Discovering the relationship of the G20 members using Data Mining

It takes just a little talk with me to know that I'm a fan of the financial market and many subjects related to economics. Today I want to show an application involving news on the web, Python, MongoDB and the Gephi, a software for visualization and manipulation of social networks.

Our goal is to verify that the amount of joint occurrences of G20 countries (specifically Brazil) published in the news related to the financial market may reflect the data of the Brazilian Ministry of Development, Industry and Foreign Trade. For those who are unfamiliar with the term, the G20 (20 major economies) is a group consisting of ministers of economy and central bank presidents of 19 major economies plus the European Union. The group was established in 1999 in the wake of various economic crises of the 1990s, and is a kind of forum for cooperation and consultation on international financial matters. Member countries are (in alphabetical order):

Argentina, Australia, Brazil, Canada, China, France, Germany, India, Indonesia, Italy, Japan, Republic of Korea, Mexico, Russia, Saudi Arabia, South Africa, Turkey, the United Kingdom, the United States and the European Union.

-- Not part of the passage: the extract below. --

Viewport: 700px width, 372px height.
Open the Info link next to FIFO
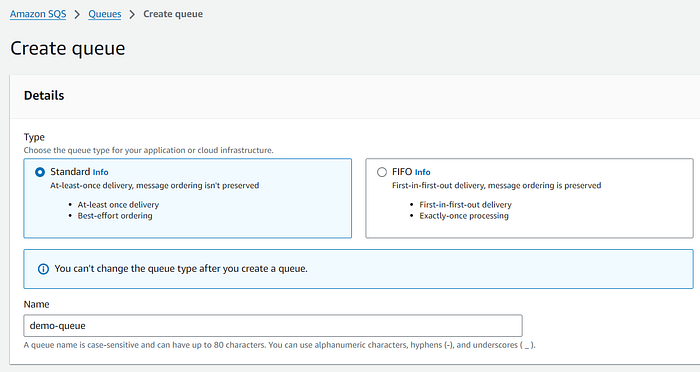click(x=423, y=172)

In the table below we have the top 30 destinations for Brazilian exports based on data from the Brazilian Ministry of Development, Industry and Foreign Trade, referring to February 2014.

Lets go to the data. With an RSS Reader developed in Python and MongoDB, I analyzed the content of 1,000 news (arbitrary number) to find if any of the G20 countries had their names mentioned together in the same news. There is an excellent video published on TED - "Who Controls the World?" - which shows in a good detail level the definition of what is a complex network. Thus, we insert the data collected into Gephi to create our network of relationships between countries. As a result, we had the following mapped network showing the relationship (and its intensity, according to the thickness of the edges) of the G20 countries in our context.

The names of the countries are in Portuguese because the news was too. As our goal was to have Brazil in the spotlight and the news sources were all brazilian, we have the country as the main node of our network. We can check, by the thickness of the edges, that Brazil is strongly related to China, USA, Japan and Germany. If we look at the table of export destination again, we see that these countries are, respectively, the 1st, 2nd, 5th and 6th destinations of our exports.

A more careful analysis shows that Brazil, in the news from our database, is related to almost all countries, except for Saudi Arabia and England (but which somehow has a relation represented by UK). I.e, of the top 30 destinations of our exports, only Saudi Arabia was not related. We show that conclusion in the next graph, highlighting the relations of Brazil (England and Saudi Arabia are more distant and with a smoothed color).

Despite having the national news as a primary data source, we can see the influence of the United States, the largest economy in the world, in your relationship with the other countries (except Saudi Arabia, but maybe by the amount of our data).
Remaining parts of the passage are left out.